Nearly 20 percent of county cases added in past two weeks
Don’t be complacent.
That’s the message Troy Mayor Jason Reeves reiterated during Tuesday’s City Council meeting as he talked about COVID-19 and its impact in Pike County.
“I know people are beginning to weary and this is becoming political,” he said.
But, he said, as “we’re going into our second week with the governor’s mandatory mask decree, it’s very important people not become complacent just because a mask decree is in effect. It’s so important that we’re careful in our behavior when we’re not in public” as well as abide by the mask requirements when in public, Reeves said.
Gov. Kay Ivey’s mask requirement expires July 31, and since its inception cases have continued to rise sharply.
On Tuesday, Alabama added 1,180 new cases, bringing the statewide total to 80,309 since testing began with 1,446 deaths. More than 1,598 people were hospitalized across the state and more than 22,505 of those cases have been reported in the past 14 days.
In Pike County, nine new cases were reported, bringing the total to 612 with seven deaths.
“And it’s important to note that 18 percent of our cases have come within the past 14 days,” Reeves said, reiterating that the spread continues to pose a threat for Pike County.
“It’s spreading through close personal contact with folks outside of our residences … and we can’t expose people with underlying health conditions and of a certain age to this.
“We have got to be vigilant. We have got to be disciplined.”
Statewide, hospitals are urging Ivey to extend a statewide face mask order as the state continues to see high numbers of coronavirus cases.
Ivey is expected to announce this week whether she will extend the face covering mandate and other health orders that are set to expire Friday. The current mandate, which she announced on July 15, requires anyone older than 6 to wear a mask when in public and within 6 feet (2 meters) of someone who’s not a relative.
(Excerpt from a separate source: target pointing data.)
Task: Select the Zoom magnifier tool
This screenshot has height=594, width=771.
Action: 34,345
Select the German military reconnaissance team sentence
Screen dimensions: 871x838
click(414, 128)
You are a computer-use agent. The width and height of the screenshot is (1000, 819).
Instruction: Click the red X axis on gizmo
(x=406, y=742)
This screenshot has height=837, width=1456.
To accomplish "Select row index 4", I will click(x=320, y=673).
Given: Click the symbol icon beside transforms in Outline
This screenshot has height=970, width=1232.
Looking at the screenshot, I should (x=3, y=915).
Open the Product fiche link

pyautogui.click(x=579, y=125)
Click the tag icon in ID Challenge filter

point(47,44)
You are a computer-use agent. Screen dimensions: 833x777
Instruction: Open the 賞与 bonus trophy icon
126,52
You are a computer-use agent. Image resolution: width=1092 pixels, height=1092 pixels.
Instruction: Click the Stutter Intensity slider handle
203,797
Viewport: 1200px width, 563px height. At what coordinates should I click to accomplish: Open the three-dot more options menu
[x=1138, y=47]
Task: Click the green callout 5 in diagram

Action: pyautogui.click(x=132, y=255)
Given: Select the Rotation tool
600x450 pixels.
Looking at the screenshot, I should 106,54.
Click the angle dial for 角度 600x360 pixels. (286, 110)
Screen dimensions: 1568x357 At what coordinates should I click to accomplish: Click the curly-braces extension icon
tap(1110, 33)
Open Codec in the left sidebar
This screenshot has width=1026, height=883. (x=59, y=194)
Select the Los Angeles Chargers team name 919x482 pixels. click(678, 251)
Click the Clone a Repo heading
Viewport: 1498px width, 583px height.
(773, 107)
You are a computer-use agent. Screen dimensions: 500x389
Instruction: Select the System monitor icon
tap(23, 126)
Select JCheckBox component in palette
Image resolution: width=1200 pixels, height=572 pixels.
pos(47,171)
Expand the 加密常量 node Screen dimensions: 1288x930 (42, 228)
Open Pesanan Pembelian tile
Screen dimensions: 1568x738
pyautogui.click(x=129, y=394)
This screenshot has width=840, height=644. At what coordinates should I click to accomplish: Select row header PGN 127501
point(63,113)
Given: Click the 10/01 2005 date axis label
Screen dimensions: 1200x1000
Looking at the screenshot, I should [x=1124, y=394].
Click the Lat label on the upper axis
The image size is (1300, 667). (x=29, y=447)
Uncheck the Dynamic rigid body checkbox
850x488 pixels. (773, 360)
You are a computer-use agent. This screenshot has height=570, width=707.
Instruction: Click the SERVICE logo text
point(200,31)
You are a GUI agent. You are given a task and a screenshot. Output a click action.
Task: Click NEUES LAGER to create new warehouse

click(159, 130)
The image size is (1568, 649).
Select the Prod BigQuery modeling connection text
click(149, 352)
The current face covering mandate, which makes exceptions for people who have certain medical conditions, are exercising or performing certain types of jobs, is set to expire before most public schools reopen. State Health Officer Scott Harris said previously that it would take two, but preferably three weeks, to judge if the mandate was making a difference in transmission.
Dr. Don Williamson, the former state health officer who now now heads the Alabama Hospital Association, said the association also supports an extension.
He said the state in recent days has seen a slight decrease in the number of cases, but the state does not need to abandon the mask order. COVID-19 patients tend to stay in the hospital a long time. Williamson said as of Tuesday that 90% of the state’s intensive care beds were full, the highest number since the pandemic began.
“We have to continue until the disease is at a very low level and 1,100 (cases per day) is not a low level,” Williamson said. “If you do away with the mask order, more people get infected and we head right back up.”